Kepala Kejaksaan Negeri Jawa Timur Mia Amiati yang hadir dalam acara tersebut mengatakan, restorative justice merupakan gagasan baik. Sebab, menyentuh langsung pada seluruh lapisan masyarakat. Dalam hal ini berkaitan dengan camat, kepala desa, hingga perangkat desa yang tentu merasakan langsung bahwa keadilan itu ada untuk lapisan masyarakat paling bawah.
“Atas nama pimpinan mengucapkan terima kasih kepada seluruh jajaran kejaksaan negeri dan panitia atas terselenggaranya acara dan bersinergi dengan dinas pemberdayaan masyarakat desa,” ujarnya mengawali seminar sebagai perayaan Hari Bhakti Adhyaksa Ke-62.
Dia menuturkan, paradigma saat ini masih ada beberapa kalangan yang memandang hukum tajam ke bawah tapi tumpul ke atas. Sebab, ada beberapa kasus yang mencederai keadilan masyarakat. Salah satu penyebabnya adalah hukum yang tidak humanis. Seolah-olah berlaku, manusia adalah hukum.

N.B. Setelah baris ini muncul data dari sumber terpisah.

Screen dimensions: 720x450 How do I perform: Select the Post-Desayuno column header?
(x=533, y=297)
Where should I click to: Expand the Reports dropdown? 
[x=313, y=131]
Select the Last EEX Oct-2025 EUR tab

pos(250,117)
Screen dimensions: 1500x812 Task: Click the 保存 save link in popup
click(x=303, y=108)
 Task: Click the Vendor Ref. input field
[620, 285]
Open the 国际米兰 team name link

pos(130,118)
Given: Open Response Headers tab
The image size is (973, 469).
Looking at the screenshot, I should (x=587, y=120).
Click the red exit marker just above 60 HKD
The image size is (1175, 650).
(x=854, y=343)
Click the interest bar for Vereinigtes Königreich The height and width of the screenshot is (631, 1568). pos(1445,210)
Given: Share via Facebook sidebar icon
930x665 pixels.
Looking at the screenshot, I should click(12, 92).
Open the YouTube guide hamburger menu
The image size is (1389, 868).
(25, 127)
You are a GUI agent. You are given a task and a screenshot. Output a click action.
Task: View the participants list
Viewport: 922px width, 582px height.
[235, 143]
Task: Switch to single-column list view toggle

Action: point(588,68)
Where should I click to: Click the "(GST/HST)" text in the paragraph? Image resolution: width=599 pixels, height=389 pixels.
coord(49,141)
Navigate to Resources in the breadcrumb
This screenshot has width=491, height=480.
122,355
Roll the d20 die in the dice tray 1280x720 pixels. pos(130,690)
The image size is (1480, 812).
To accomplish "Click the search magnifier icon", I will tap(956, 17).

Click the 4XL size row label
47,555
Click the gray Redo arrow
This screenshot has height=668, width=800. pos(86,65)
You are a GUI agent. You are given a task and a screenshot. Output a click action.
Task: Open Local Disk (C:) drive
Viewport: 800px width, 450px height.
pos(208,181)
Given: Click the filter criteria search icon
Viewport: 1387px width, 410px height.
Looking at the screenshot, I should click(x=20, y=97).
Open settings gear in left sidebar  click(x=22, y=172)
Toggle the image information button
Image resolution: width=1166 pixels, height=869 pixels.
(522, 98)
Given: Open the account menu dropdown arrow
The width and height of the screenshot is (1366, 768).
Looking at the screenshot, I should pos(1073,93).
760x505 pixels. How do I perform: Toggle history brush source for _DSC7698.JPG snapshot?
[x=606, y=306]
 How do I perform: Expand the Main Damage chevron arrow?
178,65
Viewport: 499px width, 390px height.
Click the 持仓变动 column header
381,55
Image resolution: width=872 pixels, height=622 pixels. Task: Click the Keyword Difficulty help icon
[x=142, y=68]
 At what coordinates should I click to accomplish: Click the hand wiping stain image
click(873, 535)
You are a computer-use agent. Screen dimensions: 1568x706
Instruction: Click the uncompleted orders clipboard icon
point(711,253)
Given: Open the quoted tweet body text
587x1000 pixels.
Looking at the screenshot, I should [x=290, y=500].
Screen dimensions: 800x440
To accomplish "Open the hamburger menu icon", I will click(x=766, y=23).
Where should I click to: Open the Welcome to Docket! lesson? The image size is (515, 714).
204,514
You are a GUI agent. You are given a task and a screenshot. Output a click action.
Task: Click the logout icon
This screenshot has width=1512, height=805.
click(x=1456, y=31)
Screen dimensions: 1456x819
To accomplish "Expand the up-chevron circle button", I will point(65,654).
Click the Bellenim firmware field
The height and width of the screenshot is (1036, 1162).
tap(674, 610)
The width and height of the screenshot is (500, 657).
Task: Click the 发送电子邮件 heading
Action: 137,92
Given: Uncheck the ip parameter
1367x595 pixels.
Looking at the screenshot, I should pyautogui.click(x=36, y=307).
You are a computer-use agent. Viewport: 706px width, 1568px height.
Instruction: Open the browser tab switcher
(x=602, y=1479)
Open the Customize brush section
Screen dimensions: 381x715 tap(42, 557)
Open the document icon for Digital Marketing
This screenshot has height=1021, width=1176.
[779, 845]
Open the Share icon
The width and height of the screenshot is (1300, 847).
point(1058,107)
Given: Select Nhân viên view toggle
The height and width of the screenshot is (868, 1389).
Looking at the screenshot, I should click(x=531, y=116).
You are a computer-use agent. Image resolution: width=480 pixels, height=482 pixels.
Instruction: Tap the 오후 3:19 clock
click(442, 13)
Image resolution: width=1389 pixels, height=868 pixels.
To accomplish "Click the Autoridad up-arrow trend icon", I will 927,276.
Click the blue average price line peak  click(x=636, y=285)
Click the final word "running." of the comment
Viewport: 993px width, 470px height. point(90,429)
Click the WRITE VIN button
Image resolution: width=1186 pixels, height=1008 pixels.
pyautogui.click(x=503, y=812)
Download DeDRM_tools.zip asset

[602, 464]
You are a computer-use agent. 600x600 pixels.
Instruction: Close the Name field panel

Bukan hukum untuk manusia, sehingga rasa keadilan bagi masyarakat terabaikan.
Menurutnya, humanisme sangat dibutuhkan dalam proses penegakan hukum. Berupa lingkungan budaya dan kearifan lokal.
Dia menjelaskan, aparat hukum dalam memproses perkara harus menggunakan hati nurani. Dengan hati nurani dapat menentukan nilai moral untuk menghindari penerapan pasal-pasal peraturan perundang-undangan secara menyimpang yang akhirnya justru akan memberikan keadilan yang tidak pada tempatnya.
“Penerapannya harus mendasar pada kehidupan sosial di masyarakat,” jelasnya.
Sementara itu, Kepala Kejaksaan Negeri Kabupaten Bojonegoro Badrut Tamam menuturkan, sejak pendirian Rumah Restorative Justice di 2021, Kejari Bojonegoro telah melaksanakan 13 perkara yang sudah di-RJ-kan hingga 2022.
“Itu semua sudah dilakukan bersama-sama dengan bapak ibu kades (kepala desa) di Kabupaten Bojonegoro. Tanpa peran camat, kepala desa, perangkat desa, hingga tokoh, kita tidak akan pernah tahu apakah hal tersebut layak dan patut dihentikan penuntutannya berdasakan RJ,” ujarnya.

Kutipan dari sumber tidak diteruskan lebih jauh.